Provided passage:
5. Picking the Ideal Location

Choosing the right location is crucial, not only for the sake of your neighbors (depending on how they feel about your new chicken house), but the chickens as well! Place your coop in a location that gets adequate sunlight at least a few times per day. If you live in a wetter climate, this tip is very important, as it helps keep your coop dry, and prevents odor and dampness. Make sure you download chicken coop plans that have windows, as sunlight is good for the coop and the chickens.

6. Appearance & Design

Consider the appearance of your coop. As I mentioned above, unless you’re fortunate enough to have a separate piece of land to build on, it’s a near certainty your neighbors will see it. Although the chickens won’t care about how the coop looks, it’s always a good idea to download aesthetically pleasing chicken coop designs to avoid any complaints. An eye-catching, clean chicken coop is reflective of a professional quality build.

7. Size & Number Of Chickens

  • Inside the coop: at least 4 sq ft / bird.
  • Outside the coop (the “run): at least 10 sq ft / bird.
  • Roosts – 3 horizontal ft / bird.

8. Use Quality Materials

Over the long run, using the best quality materials for your coop will save you A LOT of money. Cheap upfront costs are NOT the right way to save money! Cheap chicken coop designs & materials take twice as long to assemble, and don’t last near as long. Remember, the chicken coop is outdoors every day of the year, it’s going to subjected to rain, snow, and all other dangerous weather. Trust me on this one, don’t ever cut corners to try & save a buck!

9. Ventilation

Keeping your chickens protected from the weather, predators, and all other danger requires a pretty “locked down” coop. That being said, it’s crucial that you install proper ventilation so the chickens that breathe easily. Not only will investing in a great ventilation system help the chickens breathe, but also prevent ammonia and dampness build up inside the walls.

Recorded data:
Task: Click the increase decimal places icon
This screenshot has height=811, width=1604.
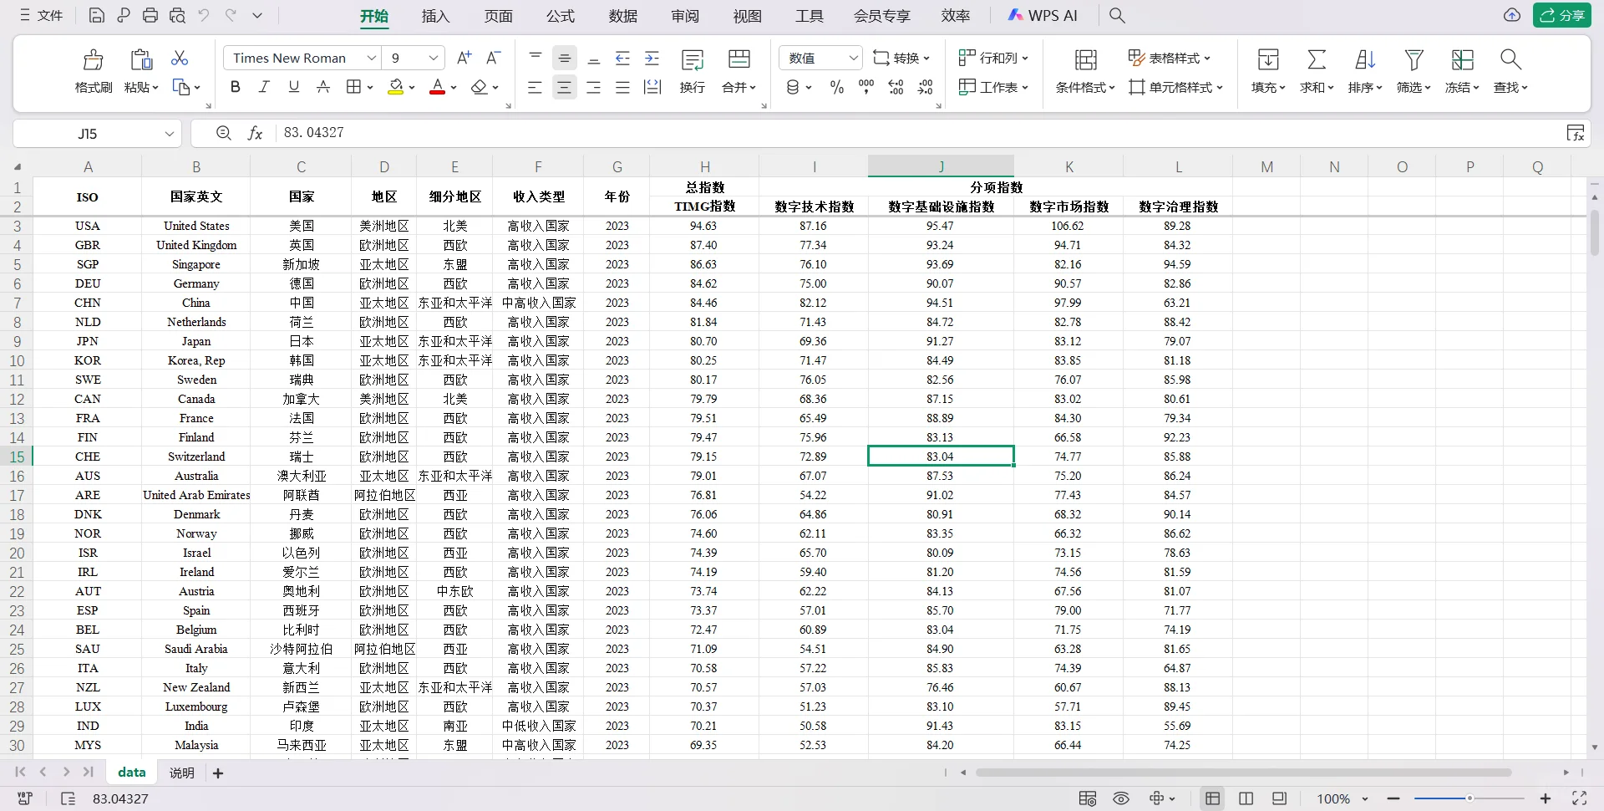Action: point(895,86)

* * *

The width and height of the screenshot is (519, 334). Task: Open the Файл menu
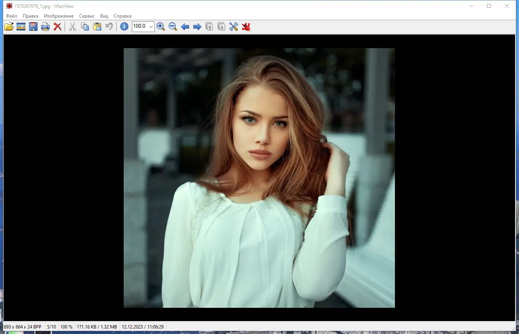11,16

To do:
1. Summarize the chicken coop guide in two sentences.
2. Rewrite the chicken coop guide starting at "Keeping your chickens" and ending at "inside the walls.", changing "dampness" to "moisture".

Outputs by task:
1. The chicken coop guide advises placing the coop where it gets adequate sunlight, choosing an attractive design to avoid complaints from neighbors, and allowing at least 4 square feet per bird inside the coop, 10 square feet per bird in the run, and 3 horizontal feet of roost per bird. It also urges using quality materials, which save a lot of money over the long run, and installing proper ventilation so the chickens breathe easily and ammonia and dampness don't build up.

2.
Keeping your chickens protected from the weather, predators, and all other danger requires a pretty “locked down” coop. That being said, it’s crucial that you install proper ventilation so the chickens that breathe easily. Not only will investing in a great ventilation system help the chickens breathe, but also prevent ammonia and moisture build up inside the walls.